6/10
Slickly made but insubstantial
13 December 2022
Director Tobias Lindholm has a penchant for making movies with a polished superficial sheen suggestive of far more depth than the hollowness they actually contain. He's like a college essayist whose impeccable grammar and engaging diction mask the fact that he's only skimmed his research sources and has failed to develop an original argument of any real depth or weight. I imagine this makes him an excellent conversationalist, too, as I'm not otherwise sure how he managed to secure an Oscar win for ANOTHER ROUND, which, in keeping with THE HUNT, was another slick but insubstantial film.

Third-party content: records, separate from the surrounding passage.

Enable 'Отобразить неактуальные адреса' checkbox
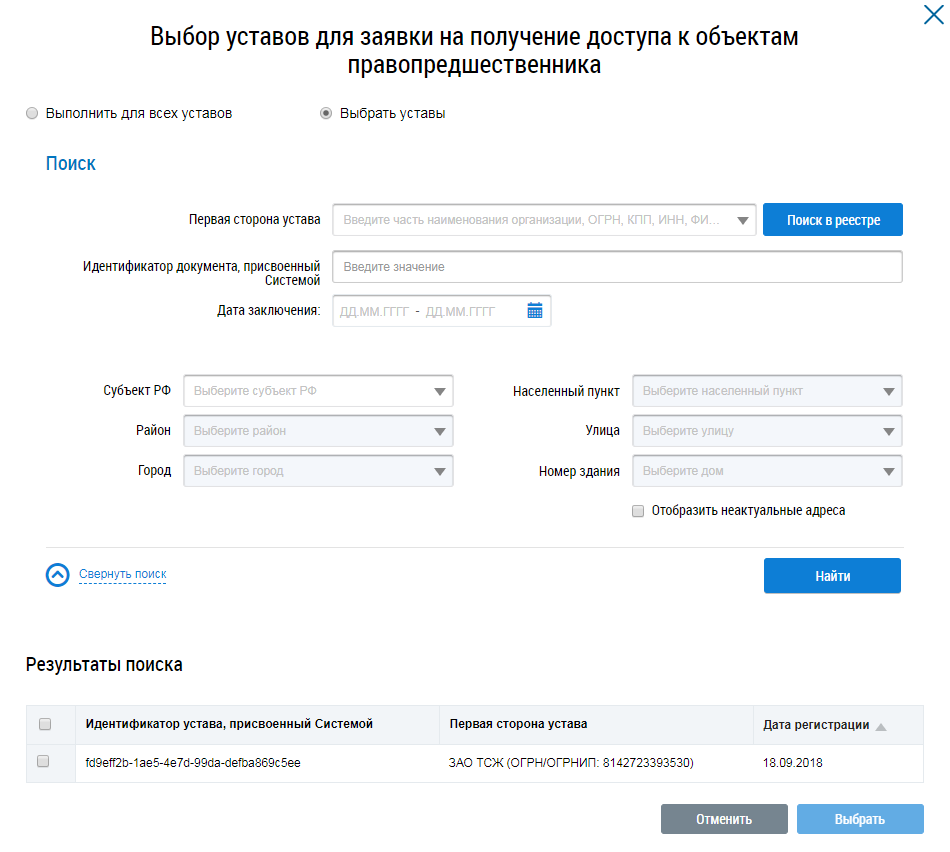 [x=638, y=511]
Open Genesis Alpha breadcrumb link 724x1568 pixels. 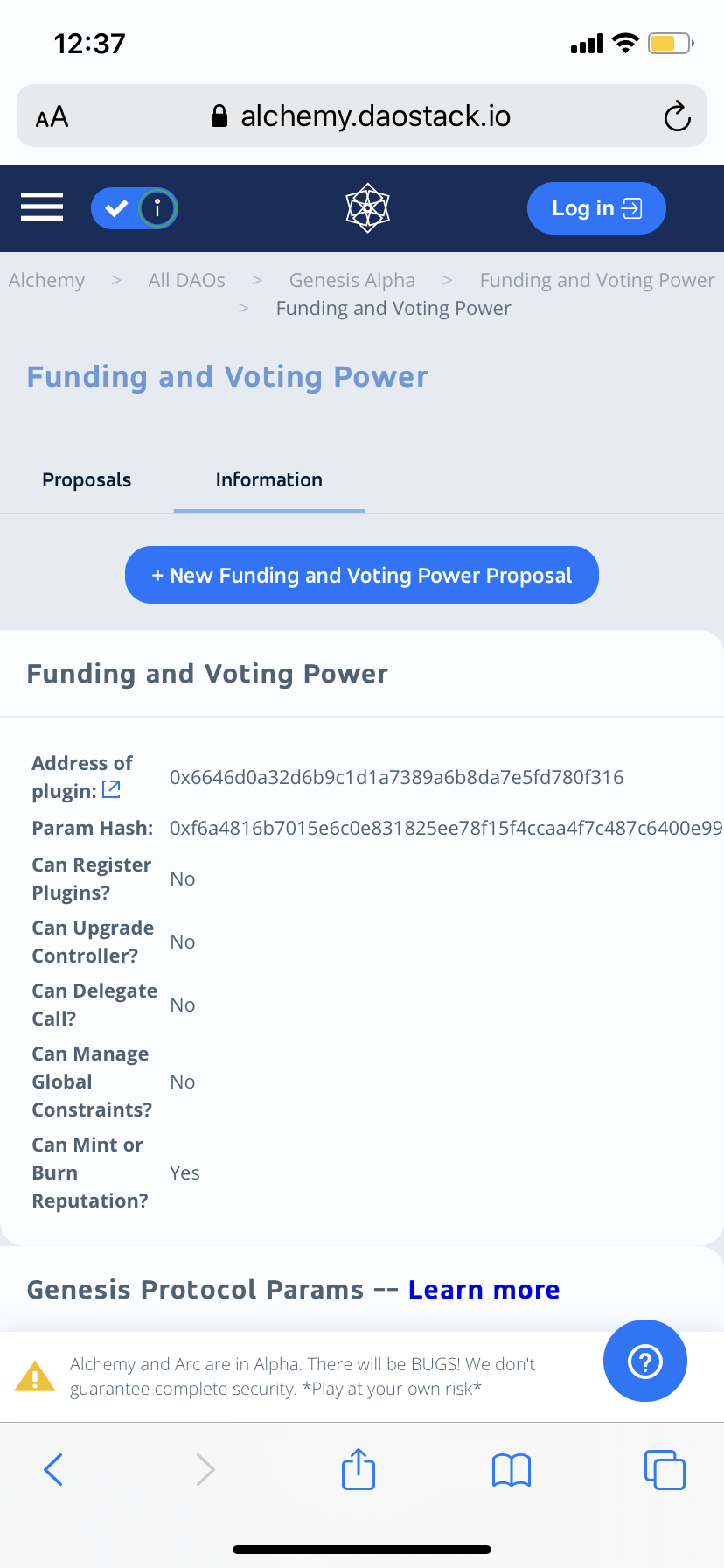(x=352, y=280)
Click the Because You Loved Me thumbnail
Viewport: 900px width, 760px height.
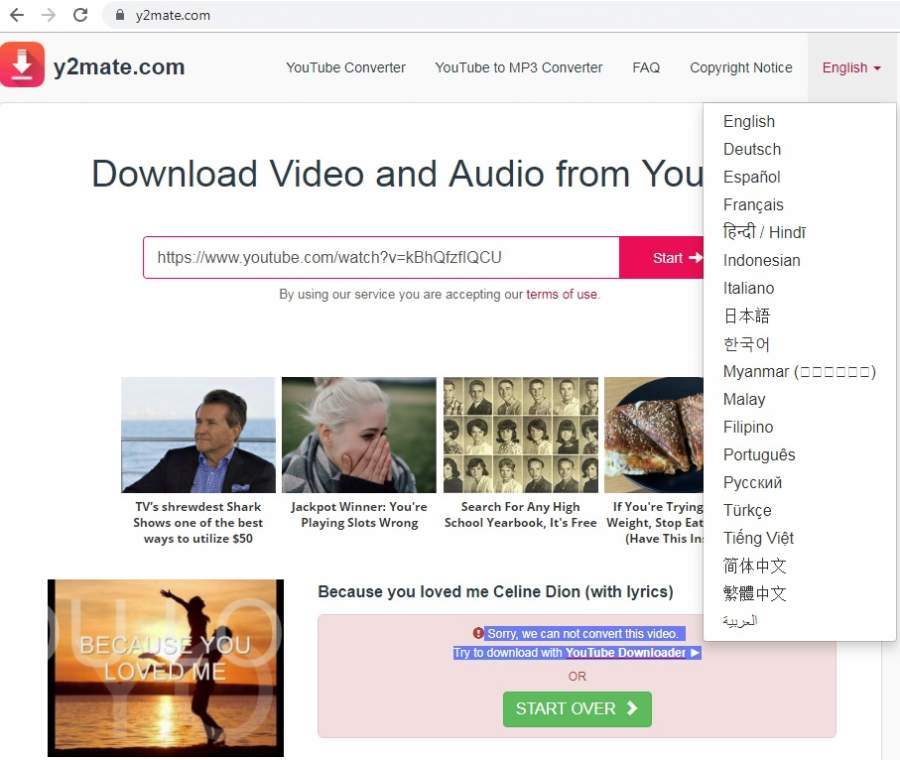[x=165, y=667]
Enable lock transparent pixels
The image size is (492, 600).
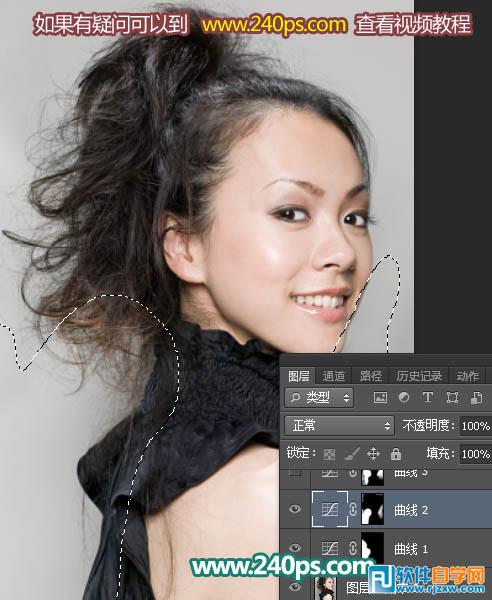pyautogui.click(x=329, y=454)
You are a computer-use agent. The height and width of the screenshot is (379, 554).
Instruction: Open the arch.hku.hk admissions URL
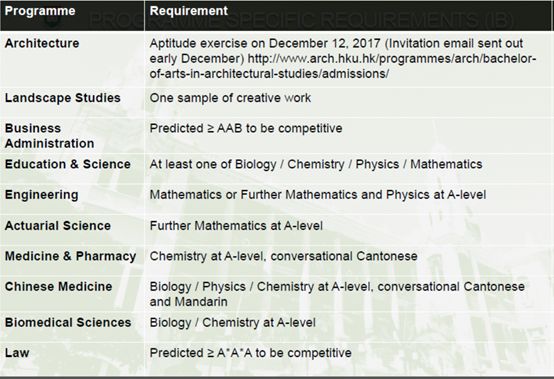(343, 66)
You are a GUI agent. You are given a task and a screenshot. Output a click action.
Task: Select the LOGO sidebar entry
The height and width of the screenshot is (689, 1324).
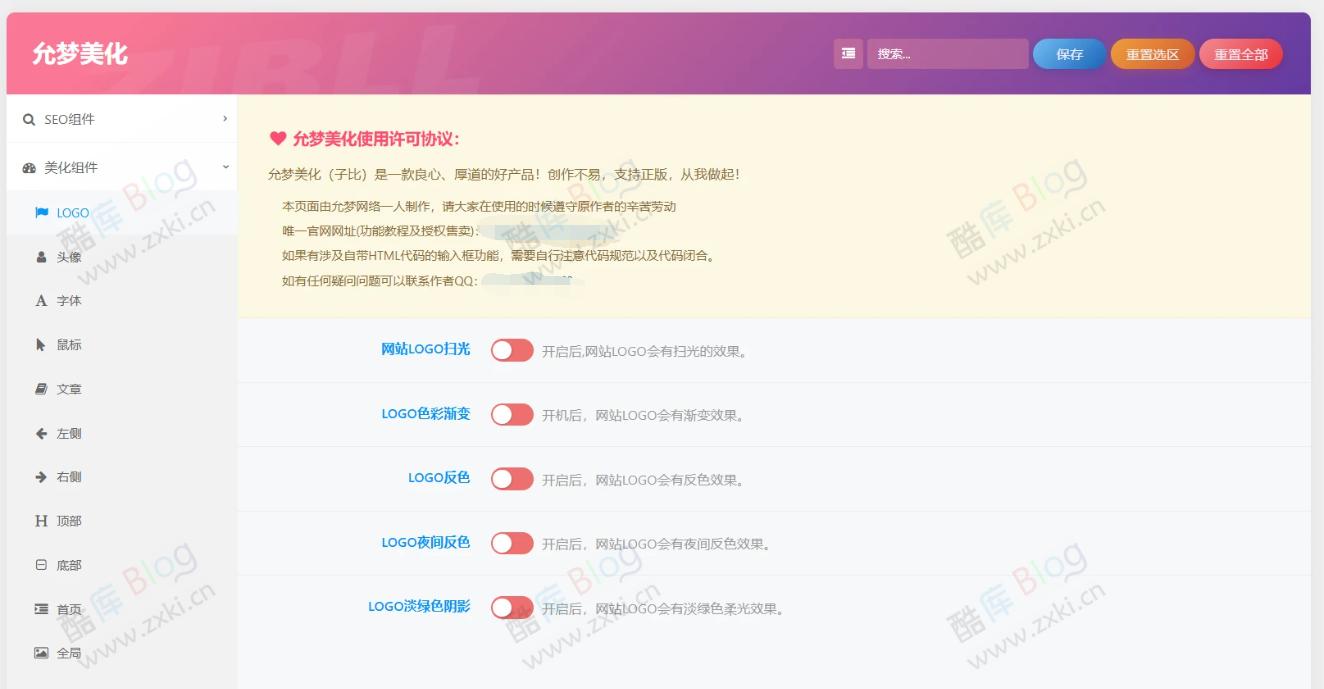tap(71, 212)
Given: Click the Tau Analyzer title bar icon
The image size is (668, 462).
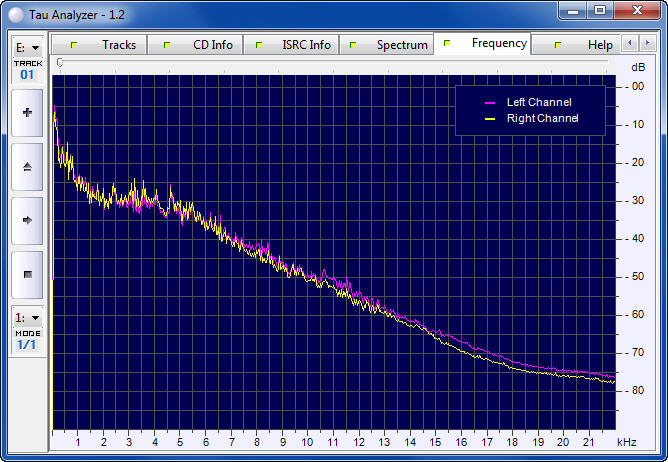Looking at the screenshot, I should 15,10.
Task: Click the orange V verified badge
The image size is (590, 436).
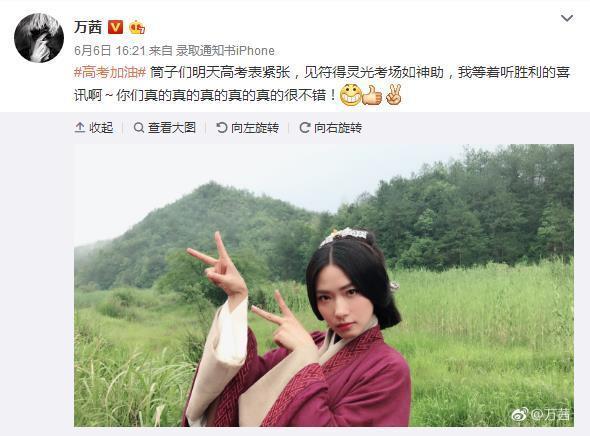Action: [116, 27]
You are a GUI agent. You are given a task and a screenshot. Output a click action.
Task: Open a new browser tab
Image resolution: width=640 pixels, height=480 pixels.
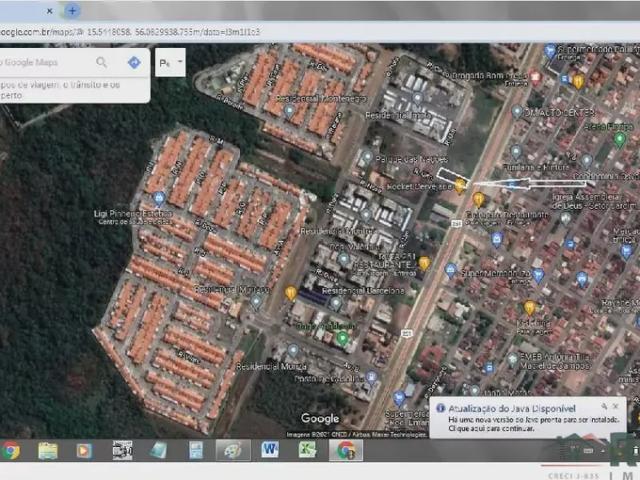click(72, 10)
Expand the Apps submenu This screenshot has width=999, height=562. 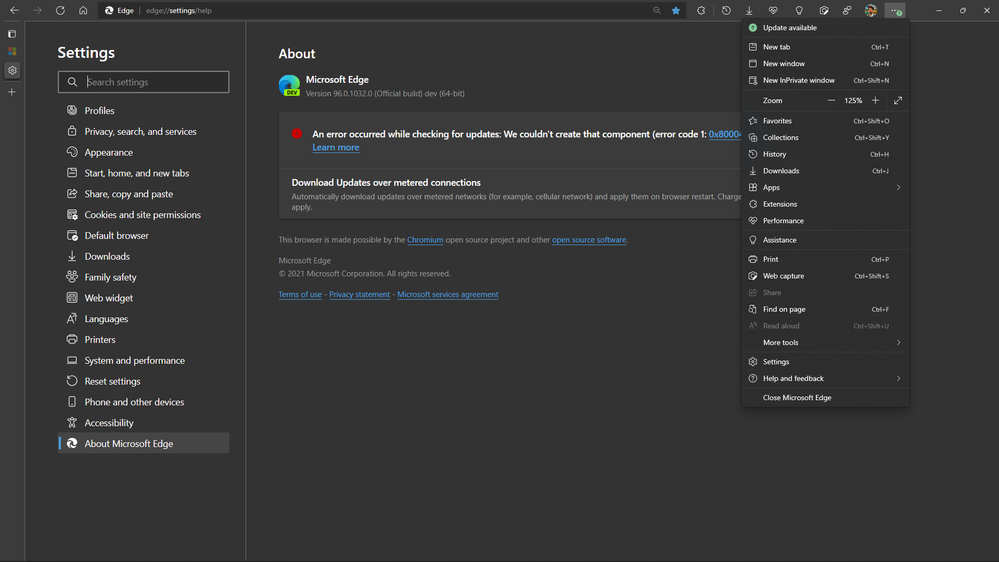[898, 187]
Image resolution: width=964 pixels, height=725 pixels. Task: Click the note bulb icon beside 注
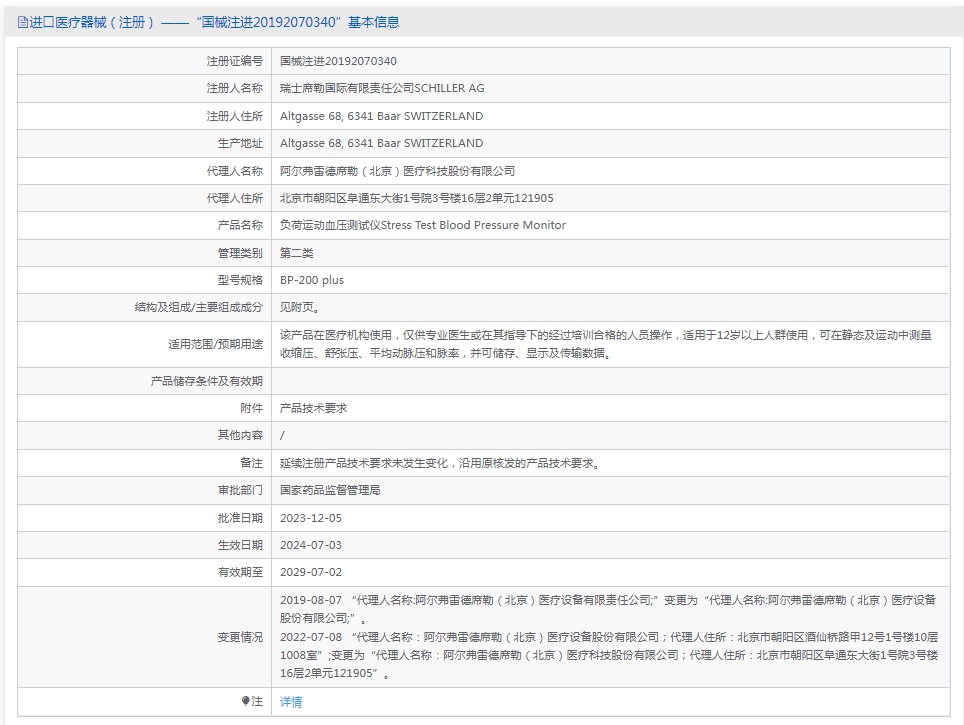pyautogui.click(x=246, y=701)
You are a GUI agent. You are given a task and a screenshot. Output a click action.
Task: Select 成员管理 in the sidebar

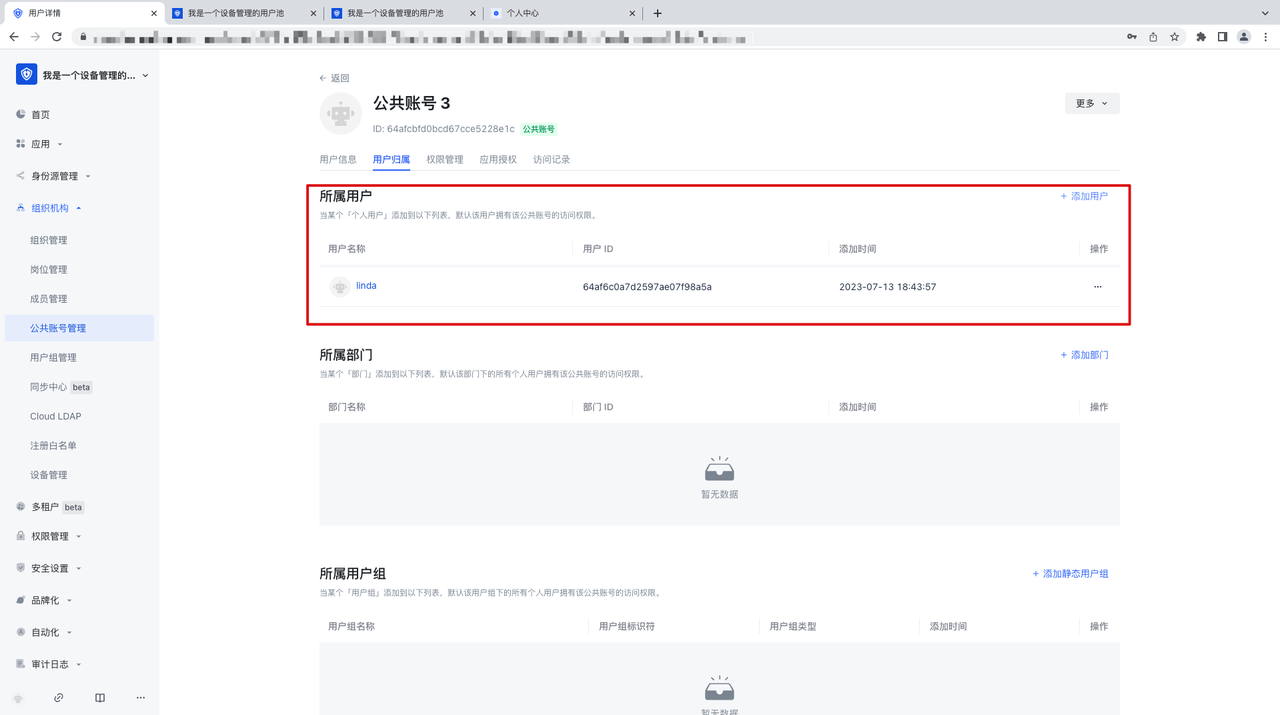click(49, 299)
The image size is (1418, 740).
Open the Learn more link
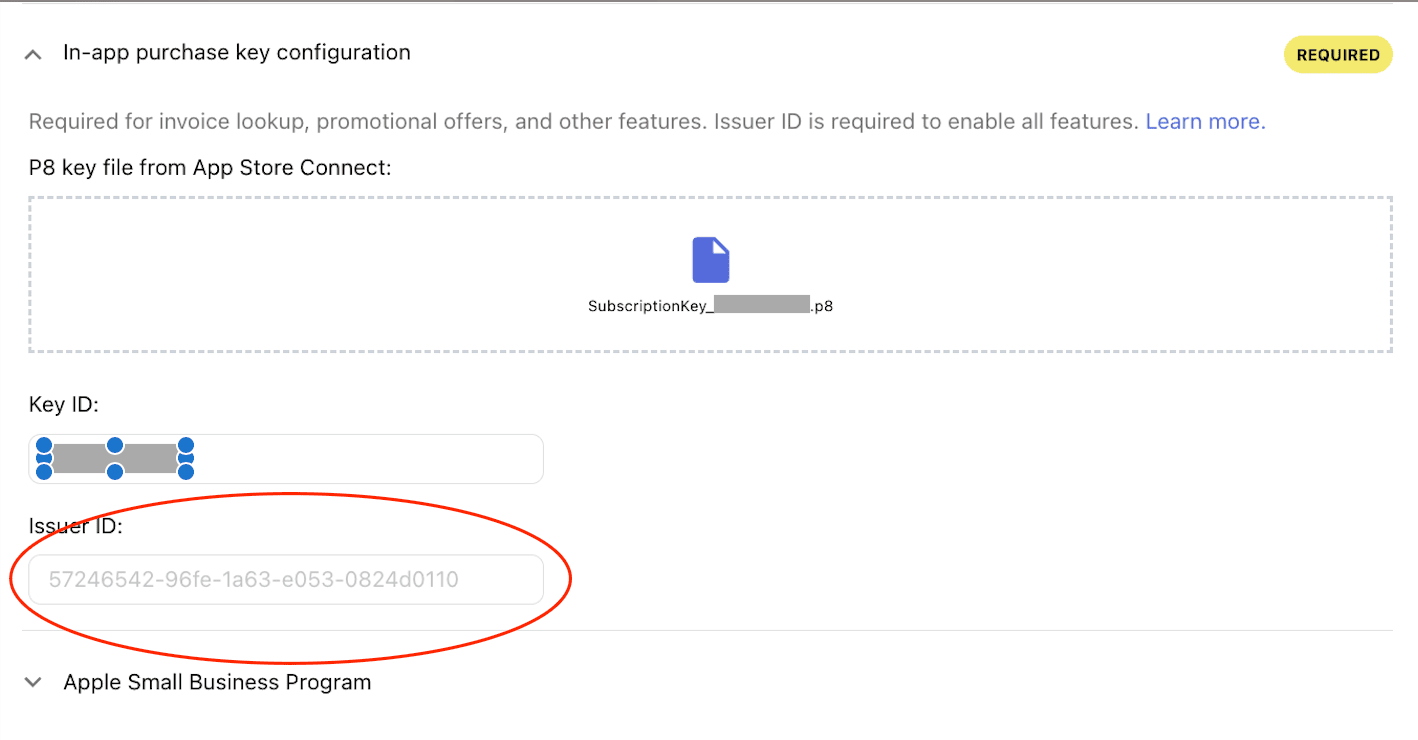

THE GOOD NURSE is a fine film. Redmayne and Chastain are consummate professionals, and they are engaging to watch. Everything from the screenplay to the set design and cinematography is perfectly tolerable, yet the film never justifies its existence beyond being a vehicle for more filmmaking accolades. I read the first few paragraphs of convicted killer Charlie Cullen's wikipedia page prior to watching the movie, and nothing presented in the movie went beyond the conventional vision that played out in my head while skimming. There's nothing surprising, thought-provoking, or truly memorable about this film. It tries to muster a message of condemnation against America's budget-strained, for-profit healthcare system, a message which is cheaply and stupidly manifested in the coldly villainous persona of a bureaucratic obfuscator played by Kim Dickens, but this message fails to amount to anything more than a glib shrug. It's perfectly possible to film a thrilling, razor-sharp indictment of failed accountability systems--see David Fincher's ZODIAC or the Netflix series UNBELIEVABLE--but this film doesn't bother to put in the effort. Its police procedural elements are hammy and stereotypical (never before have I been so confused by the line, "We need a body or we don't have a case!"), and if IMDb's Goofs page for THE GOOD NURSE is to be trusted, then they didn't put much effort into making the hospital scenes accurate either. This isn't a movie about reality; it's a character study about a killer who's ultimately a cipher and a (spoiler alert) "good nurse" who is doing the best she can to raise two spunky little girls on her own.

If this were a Lifetime movie, I would be inclined to say it was above average. But as a movie that probably generated six- or seven-figure paychecks for its director and two stars while purportedly bemoaning the struggles of the working class, it needs to do more than this.